Bu durumda iddia sübut açısından kanıtlanmadığına göre reddedilmek üzere yerel mahkeme kararının bozulması görüşünde olduğumuzdan sayın çoğunluğun araştırmaya yönelik bozma kararına aşağıda açıklanan nedenlerden ötürü katılamıyoruz.
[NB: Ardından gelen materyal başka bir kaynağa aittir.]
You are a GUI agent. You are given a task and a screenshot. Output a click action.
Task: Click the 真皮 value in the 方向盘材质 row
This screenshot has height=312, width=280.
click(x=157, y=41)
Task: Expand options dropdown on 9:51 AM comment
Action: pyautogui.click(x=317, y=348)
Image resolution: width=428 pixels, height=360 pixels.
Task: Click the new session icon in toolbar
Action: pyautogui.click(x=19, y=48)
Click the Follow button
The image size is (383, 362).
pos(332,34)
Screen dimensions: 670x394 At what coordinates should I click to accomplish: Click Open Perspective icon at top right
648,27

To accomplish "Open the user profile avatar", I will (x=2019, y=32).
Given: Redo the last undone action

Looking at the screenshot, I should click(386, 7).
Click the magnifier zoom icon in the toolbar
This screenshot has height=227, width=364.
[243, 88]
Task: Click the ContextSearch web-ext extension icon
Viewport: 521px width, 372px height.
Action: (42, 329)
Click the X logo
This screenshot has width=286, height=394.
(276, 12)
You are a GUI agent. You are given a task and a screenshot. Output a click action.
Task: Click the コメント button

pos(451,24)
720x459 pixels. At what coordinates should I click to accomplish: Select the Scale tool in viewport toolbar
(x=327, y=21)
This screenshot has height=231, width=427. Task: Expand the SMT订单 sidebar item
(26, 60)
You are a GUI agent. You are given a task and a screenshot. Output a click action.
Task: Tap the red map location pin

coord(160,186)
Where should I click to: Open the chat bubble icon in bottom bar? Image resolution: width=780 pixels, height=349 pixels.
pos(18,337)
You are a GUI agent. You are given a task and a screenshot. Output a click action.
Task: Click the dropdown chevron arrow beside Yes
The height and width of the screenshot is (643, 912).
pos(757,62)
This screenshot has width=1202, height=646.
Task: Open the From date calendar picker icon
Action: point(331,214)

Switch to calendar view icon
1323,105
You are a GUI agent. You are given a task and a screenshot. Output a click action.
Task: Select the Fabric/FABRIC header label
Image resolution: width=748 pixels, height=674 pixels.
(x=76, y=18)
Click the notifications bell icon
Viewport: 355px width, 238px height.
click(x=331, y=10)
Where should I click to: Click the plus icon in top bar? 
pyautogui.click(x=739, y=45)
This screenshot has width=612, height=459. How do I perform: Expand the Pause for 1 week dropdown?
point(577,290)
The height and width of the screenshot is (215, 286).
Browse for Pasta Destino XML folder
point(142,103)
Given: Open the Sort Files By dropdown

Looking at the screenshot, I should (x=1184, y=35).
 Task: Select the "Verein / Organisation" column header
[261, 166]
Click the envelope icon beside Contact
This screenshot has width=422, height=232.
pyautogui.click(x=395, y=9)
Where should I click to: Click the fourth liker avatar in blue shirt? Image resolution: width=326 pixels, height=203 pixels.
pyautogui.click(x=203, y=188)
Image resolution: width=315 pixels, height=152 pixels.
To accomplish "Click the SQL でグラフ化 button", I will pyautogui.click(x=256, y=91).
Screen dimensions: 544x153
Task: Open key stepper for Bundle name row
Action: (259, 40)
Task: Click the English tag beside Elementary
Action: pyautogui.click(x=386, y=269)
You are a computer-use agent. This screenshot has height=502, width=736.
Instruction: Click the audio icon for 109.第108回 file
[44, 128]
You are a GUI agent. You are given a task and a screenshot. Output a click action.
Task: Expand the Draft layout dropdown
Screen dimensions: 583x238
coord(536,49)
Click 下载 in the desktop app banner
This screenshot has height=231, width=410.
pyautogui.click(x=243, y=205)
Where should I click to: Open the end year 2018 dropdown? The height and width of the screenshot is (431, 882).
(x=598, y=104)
Hukuk Usulü Muhakemeleri Kanununun 79. maddesi uyarınca dava açan kimse, iddiasının dayanağı olan bütün vakıaların sıra numarası altında açıkça belirtilmesi ve kanıtların nelerden ibaret olduğunu bildirmesi gerekir. Aynı yasanın 180. maddesi uyarınca dava dilekçesinde kanıtların bildirilmemiş olması halinde hakimin ilk oturumda kanıtlarını ibraz için 10 günlük kesin süre verileceğini öngörülmüştür. Hukuk sistemimizde resen araştırma ilkesi değil, taraflarca hazırlama ilkesi uygulanmaktadır. Bu bağlamda olmak üzere hakim Hukuk Usulü Muhakemeleri Kanununun 75. maddesi uyarınca taraflara herhangi bir hususu hatırlatacak beyanda bulunamaz. Tam bir tarafsızlık içinde duruşmayı yürütmek zorundadır: Aynı maddenin 3. fıkrası uyarınca ancak açıklanmasında fayda gördüğü konularda tarafları dinleyebileceği gibi bununla ilgili delillerinin ibrazını da isteyebilecektir. Bu dinlenme ve delil ibrazı iddia ve savunma ile mutlak sınırlı kalması gerekmektedir. Buna göre somut olayın irdelenmesine gelince, somut olayda davacı vekili dava dilekçesinde kanıtlarını bildirmiş olup yargılama sırasında da kanıtların toplanmasını istemiştir. Davacı kanıtları toplanırken hakim 24.2.1997 tarihli oturumda verilen ara kararın 4 nolu bendinde aynen "davacı vekilinin delilleri arasında sair deliller bulunduğundan celse arasında sair delilleri hasretmesine şeklinde ayrıca uyarıda bulunmuştur. Yukarıda belirtildiği üzere davalılar vekili Ç.... gazetesinde yer alan davacıyı ilgilendiren kısmın çarpıtıldığını, kişilik haklarına saldırı teşkil edilen sözlerin söylenmediği savunmasında bulunmuştur.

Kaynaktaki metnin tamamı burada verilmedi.